Hot radiative cement beneath a thermometer will not cool that thermometer. If you can't understand that, nothing will help you.
Hot air conditioning exhaust blowing gently on a thermometer will not cool that thermometer. If you can't understand that, nothing will help you. I can do no better than this in proving that those stations will have a bias. If you think that they can be cooled by hot air blowing over them, I would just LOVE to hear the explanation. It is for this reason that I am beginning to think that you are what you worried about being treated as.
Then, please, feel free to get back to the little discussion of 95% Confidence Intervals vs standard deviation. (as you know sandard error of the mean is, by definition, smaller than the standard deviation unless you have only 1 data point. That's just the math:
I did post a standard devation post. I didn't see that you even responded. Maybe you can point me to it. I noted that the standard deviation of temperature measurments over very small areas was of the order of 2 deg F while the globe is supposed to have warmed only 1.1 deg. The signal of warming is smaller than the one standard deviation of error. That means, my friend, that you can't be sure that the globe has warmed. But getting you to actually respond to those issues rather than to respond with silliness on the Fourier transform seems to be rather difficult.
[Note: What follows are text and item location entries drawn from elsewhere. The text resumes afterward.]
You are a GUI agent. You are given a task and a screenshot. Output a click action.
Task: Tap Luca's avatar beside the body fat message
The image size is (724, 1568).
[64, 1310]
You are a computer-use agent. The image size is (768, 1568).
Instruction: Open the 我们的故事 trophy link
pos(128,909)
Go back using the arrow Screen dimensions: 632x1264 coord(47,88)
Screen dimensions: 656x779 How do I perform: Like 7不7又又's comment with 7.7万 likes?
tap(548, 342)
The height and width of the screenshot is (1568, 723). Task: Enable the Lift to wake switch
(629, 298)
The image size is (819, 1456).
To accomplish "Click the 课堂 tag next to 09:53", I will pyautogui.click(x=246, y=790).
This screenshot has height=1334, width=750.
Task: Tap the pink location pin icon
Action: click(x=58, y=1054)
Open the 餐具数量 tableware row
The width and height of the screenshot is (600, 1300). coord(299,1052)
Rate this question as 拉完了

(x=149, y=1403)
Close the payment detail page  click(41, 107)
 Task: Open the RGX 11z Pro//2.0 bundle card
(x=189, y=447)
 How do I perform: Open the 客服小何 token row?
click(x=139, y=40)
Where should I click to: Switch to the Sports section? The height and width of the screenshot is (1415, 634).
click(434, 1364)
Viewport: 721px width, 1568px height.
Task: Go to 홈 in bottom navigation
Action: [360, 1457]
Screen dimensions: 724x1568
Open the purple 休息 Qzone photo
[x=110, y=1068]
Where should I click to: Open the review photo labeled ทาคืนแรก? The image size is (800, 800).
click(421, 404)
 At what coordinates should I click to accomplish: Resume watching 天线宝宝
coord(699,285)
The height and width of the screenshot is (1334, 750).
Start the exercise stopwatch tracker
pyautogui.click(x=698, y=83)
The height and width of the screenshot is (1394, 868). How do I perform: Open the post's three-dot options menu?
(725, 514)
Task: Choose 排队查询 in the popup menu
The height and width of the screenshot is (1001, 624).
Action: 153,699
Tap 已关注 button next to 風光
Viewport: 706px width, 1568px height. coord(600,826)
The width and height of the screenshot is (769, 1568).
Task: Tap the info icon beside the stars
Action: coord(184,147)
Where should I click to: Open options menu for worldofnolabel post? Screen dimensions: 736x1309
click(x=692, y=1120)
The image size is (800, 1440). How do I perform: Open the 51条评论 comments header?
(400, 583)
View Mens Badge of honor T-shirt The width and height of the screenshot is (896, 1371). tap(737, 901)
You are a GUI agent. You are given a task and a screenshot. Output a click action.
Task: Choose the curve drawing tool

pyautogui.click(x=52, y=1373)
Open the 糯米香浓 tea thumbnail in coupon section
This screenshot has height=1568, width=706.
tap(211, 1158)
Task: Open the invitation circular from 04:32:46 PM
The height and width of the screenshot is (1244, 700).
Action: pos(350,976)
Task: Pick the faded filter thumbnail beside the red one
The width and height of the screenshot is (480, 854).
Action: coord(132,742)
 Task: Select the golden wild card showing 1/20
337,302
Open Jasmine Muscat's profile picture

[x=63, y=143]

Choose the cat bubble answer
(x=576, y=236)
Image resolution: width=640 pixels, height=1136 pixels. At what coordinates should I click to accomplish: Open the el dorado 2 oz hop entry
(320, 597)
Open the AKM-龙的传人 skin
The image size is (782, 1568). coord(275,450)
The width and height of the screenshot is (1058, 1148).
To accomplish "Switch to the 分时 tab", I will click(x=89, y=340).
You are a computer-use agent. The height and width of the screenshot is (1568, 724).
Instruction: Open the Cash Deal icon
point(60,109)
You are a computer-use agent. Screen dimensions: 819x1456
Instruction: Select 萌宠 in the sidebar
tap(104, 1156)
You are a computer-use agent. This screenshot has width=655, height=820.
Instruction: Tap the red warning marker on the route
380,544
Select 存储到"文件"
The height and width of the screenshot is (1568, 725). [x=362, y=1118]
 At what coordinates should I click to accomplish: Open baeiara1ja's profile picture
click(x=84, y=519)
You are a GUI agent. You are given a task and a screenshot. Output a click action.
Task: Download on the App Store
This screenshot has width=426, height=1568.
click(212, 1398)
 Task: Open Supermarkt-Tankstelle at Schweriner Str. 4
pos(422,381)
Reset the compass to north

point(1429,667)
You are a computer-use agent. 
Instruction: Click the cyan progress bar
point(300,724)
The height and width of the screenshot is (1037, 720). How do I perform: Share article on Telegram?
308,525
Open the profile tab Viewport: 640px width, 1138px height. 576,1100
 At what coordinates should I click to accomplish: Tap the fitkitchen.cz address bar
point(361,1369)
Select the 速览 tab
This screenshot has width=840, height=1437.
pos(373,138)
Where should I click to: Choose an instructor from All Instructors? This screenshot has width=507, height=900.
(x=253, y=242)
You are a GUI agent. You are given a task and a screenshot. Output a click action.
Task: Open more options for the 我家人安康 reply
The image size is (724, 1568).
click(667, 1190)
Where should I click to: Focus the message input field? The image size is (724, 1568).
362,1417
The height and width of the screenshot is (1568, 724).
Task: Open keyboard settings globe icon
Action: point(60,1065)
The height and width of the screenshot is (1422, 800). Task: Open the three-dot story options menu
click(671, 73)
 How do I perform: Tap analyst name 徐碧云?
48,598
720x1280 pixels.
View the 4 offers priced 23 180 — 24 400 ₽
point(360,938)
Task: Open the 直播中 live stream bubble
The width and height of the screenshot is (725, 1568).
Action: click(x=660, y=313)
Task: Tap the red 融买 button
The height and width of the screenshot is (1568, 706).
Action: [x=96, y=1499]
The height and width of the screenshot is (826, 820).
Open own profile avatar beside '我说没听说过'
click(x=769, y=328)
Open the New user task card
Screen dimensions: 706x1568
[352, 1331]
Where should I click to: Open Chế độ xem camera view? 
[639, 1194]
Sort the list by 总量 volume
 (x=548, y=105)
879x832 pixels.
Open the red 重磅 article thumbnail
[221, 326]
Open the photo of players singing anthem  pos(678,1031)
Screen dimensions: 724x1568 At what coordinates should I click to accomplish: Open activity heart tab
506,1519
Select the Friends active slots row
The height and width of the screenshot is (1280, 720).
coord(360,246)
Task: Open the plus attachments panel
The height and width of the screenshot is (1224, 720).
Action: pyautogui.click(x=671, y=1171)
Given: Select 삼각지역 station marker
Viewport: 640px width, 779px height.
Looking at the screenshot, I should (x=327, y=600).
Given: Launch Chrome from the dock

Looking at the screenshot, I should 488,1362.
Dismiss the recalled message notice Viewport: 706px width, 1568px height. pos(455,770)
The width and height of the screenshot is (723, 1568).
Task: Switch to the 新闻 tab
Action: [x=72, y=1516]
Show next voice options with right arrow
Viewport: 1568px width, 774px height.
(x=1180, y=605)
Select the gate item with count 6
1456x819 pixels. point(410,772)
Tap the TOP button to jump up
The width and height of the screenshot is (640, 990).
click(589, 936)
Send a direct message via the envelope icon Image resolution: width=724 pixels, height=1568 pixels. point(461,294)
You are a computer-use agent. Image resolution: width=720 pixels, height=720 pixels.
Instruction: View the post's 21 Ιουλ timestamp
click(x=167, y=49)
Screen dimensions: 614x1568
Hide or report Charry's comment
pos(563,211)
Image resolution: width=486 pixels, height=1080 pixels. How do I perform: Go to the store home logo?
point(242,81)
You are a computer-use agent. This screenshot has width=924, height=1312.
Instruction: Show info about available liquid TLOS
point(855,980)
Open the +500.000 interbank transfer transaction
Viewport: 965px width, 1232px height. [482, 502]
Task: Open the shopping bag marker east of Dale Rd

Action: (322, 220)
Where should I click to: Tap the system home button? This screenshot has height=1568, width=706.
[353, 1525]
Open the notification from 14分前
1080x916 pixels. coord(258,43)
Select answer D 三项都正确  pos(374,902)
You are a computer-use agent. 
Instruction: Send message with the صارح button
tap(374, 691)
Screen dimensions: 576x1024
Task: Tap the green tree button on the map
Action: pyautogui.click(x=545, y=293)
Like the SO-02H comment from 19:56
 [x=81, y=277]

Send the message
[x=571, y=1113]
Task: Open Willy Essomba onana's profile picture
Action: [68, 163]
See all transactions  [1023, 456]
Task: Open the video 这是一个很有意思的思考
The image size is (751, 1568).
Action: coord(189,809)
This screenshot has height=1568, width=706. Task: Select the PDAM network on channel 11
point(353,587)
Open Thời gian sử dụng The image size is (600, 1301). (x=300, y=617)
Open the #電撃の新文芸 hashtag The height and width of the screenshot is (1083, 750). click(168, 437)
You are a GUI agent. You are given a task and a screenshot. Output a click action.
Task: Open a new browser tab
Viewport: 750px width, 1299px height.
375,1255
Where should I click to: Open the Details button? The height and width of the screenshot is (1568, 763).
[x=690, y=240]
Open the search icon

(Now my math skills, having been maligned earlier may be in error on this but any time you divide a number by another number >1 means it gets smaller, so maybe you've found a way to get a standard error on the mean that is somehow larger than the standard deviation. I dunno.)
I doubt your knowledge of FFT and I will now doubt your physics skills as well. How can you go about saying that I haven't proven a bias in the class 4 and 5 thermometers???? This is one of the most ridiculous things I have seen someone say. Hot air blowing across a thermometer doesn't bias it?????? How can that be? Are you really serious? Is your stubborness that great? Or are you the crank you don't want to be?
I would advise you to cut your losses. That is what I did when my head was handed to me in a previous GW debate on another list. The other guy was absolutely right and I was wrong on what I claimed at that time. I publically admitted that I was wrong, thus cutting my losses, saving my credibility for another day.
I seriously doubt that you will acknowledge what the Lorraine and Corson picture shows--that the a non-secular trending function can have a high amplitude in the low frequency range of the data. Somehow I doubt you will agree that California's data is crap. That is all I asked of you, and you can't even seem to doubt that much of your religion of GW. and I doubt that you will admit that the oceans are currently cooling down, as the data, derived from NOAA, clearly shows. See the picture below.